## Quoted passage

==================================================

For the past few days, Hernandez had been in close and nearly constant communication with an Afghan family with whom she has long-standing personal ties — working, to no avail, in a desperate, around-the-clock effort to help them escape before an ill-fated U.S. withdrawal that would leave the country under Taliban control not seen since the early 2000s.
“It was very, very hard to focus,” Hernandez said of the recent bill signing ceremony, “especially having conversations with one of the survivors who was there, who was expressing how she felt that this was very similar to the Holocaust and what happened to her family.”
As the last American soldiers emptied out of Afghanistan, the family Hernandez is assisting remained in hiding at a safehouse in the capital city of Kabul, just a mile from the airport, with no apparent possibility of immediate evacuation.
Hernandez, for her part, has been struggling to ward off a growing sense of helplessness. Still, she has not abandoned hope for the family of mine operators from the north-central province of Panjshir Valley, who she has gotten to know well on their annual visits to attend the Tucson Gem Show.
“They’re here so often because of the work that they do that they’ve just become like family to us, and it’s really sad to see that they’re needing this assistance and help now and there’s not much we can do,” Hernandez said in an interview with Jewish Insider on Tuesday evening. “It’s been extremely frustrating.”
Hernandez sighed. “There really haven’t been any instructions or directions on what to do now,” she said. “We’re not giving up on trying to get them to safety, of course, but we are definitely just waiting at this point.”
“What is the plan?” she wondered aloud, sounding increasingly exasperated. “I know the president is saying we will do our best to take out our allies and those Americans who want to get out, but really, what is the plan to do that?”
Her open-ended question underscores a broader sense of confusion over the Biden administration’s exit from Afghanistan, as Democratic and Republican lawmakers have, absent clear guidance from the White House, devised their own rescue strategies to save the stranded.
“We certainly are not the only ones,” said Hernandez, who has publicly documented her humanitarian efforts on social media with the hope of reaching potential allies.
Her experience over 15 largely sleepless days and nights is a testament to the immense emotional wherewithal and tolerance for uncertainty required even of extraction efforts that have yet to succeed. In coordination with Sen. Mark Kelly (D-AZ), a personal friend, Hernandez has exhausted virtually every feasible option in a mad scramble to rescue the 23-member family that she says is now marooned in Afghanistan at great risk to their personal safety.
Within the past couple of weeks, Hernandez has spoken with a number of organizations on the ground in Afghanistan and even sought assistance from a Hasidic leader in Brooklyn who recently helped evacuate members of Afghanistan’s national women’s soccer team.
But Hernandez has had no such luck, even as she has broadened her search for help in securing visas as well as safe passage out of the country. “I did get in touch with other groups, who, first they asked for a certain amount, and then later, they wanted a lot more,” she told JI. “I wasn’t in a position to wire-transfer someone $75,000.”
“There’s no guarantee with anything,” she lamented. “I have a group that I spoke to yesterday, late last night, who said if you can get them to Mazar-i-Sharif we can put them on a list to fly them out. The only issue with that is it’s almost a 10-hour commute, so if you can imagine putting 11 adults and 12 children on a bus, where there’s so much uncertainty and so much danger, I just can’t make that call and that decision for the family. It’s something they have to do, and I don’t think they feel safe enough doing that right now.”

==================================================

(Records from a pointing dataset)
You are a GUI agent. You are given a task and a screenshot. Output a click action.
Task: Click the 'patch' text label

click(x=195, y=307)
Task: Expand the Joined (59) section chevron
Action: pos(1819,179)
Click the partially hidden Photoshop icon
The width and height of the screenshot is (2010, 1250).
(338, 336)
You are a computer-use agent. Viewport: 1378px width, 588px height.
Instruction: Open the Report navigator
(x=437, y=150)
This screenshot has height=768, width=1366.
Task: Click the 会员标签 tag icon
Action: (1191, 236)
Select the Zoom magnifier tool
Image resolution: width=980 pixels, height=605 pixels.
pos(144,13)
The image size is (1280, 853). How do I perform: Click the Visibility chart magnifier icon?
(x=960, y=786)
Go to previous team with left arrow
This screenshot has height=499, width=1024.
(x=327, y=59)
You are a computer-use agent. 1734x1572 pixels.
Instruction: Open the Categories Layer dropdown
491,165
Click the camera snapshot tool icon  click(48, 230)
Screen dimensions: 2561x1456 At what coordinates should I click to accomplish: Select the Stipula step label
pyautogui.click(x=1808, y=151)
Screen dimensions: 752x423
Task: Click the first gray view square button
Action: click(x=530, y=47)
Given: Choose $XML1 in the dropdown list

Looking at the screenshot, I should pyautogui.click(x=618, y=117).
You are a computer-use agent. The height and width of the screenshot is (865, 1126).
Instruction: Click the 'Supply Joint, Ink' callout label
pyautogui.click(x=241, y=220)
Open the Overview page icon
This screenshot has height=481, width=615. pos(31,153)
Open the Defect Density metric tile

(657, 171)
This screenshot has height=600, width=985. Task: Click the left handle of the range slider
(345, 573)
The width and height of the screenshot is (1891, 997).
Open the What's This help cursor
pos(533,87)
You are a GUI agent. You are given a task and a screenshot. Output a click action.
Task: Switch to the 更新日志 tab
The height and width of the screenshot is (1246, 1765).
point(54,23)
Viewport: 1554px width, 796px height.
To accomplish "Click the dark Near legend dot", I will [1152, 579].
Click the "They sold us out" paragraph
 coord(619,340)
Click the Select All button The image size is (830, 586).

==================================================

## Set tasks
a - Extract every line of the records that contains the string "should", counting only matches with the same case.
b - Extend the article on Hernandez's effort to get an Afghan family out of the country, starting right after its final paragraph.
The article and the records have no connection to each other.

## Task-by-task outputs
a -
Screen dimensions: 2561x1456 At what coordinates should I click to accomplish: Select the Stipula step label
Looking at the screenshot, I should pyautogui.click(x=618, y=117).

b -
Hernandez made clear that the bus trip was just one of countless seemingly promising opportunities that have ultimately proved elusive in recent weeks.
“The amount of times I had to call and say, ‘Hey, just letting you guys know, get your bags, be ready’ — there was always a three-hour window for some reason, so if they don’t pick you up within the next three hours, they’re not showing up,” she said. “Can you imagine having to tell the family don’t go to sleep, please stay awake, you don’t want to miss this call, and then the call never coming? I mean, this happened so many times I lost track.”
A glimmer of hope, Hernandez said, came recently, when two family members were able to board flights out of Afghanistan and have since arrived in the U.S.
“The rest of the family was actually turned away,” she added.
The remaining family members — including a sizable assemblage of siblings and their children as well as a family matriarch — has found only momentary refuge in a friend’s house following what Hernandez describes as a violent run-in with the Taliban in which one brother, who worked as a military contractor for several years, was stabbed, though not fatally.
“The Taliban went into the home that they were in, so they moved, and they did tell them that they would be back,” Hernandez said. “They can’t be in the same spot for long. They’re not safe.”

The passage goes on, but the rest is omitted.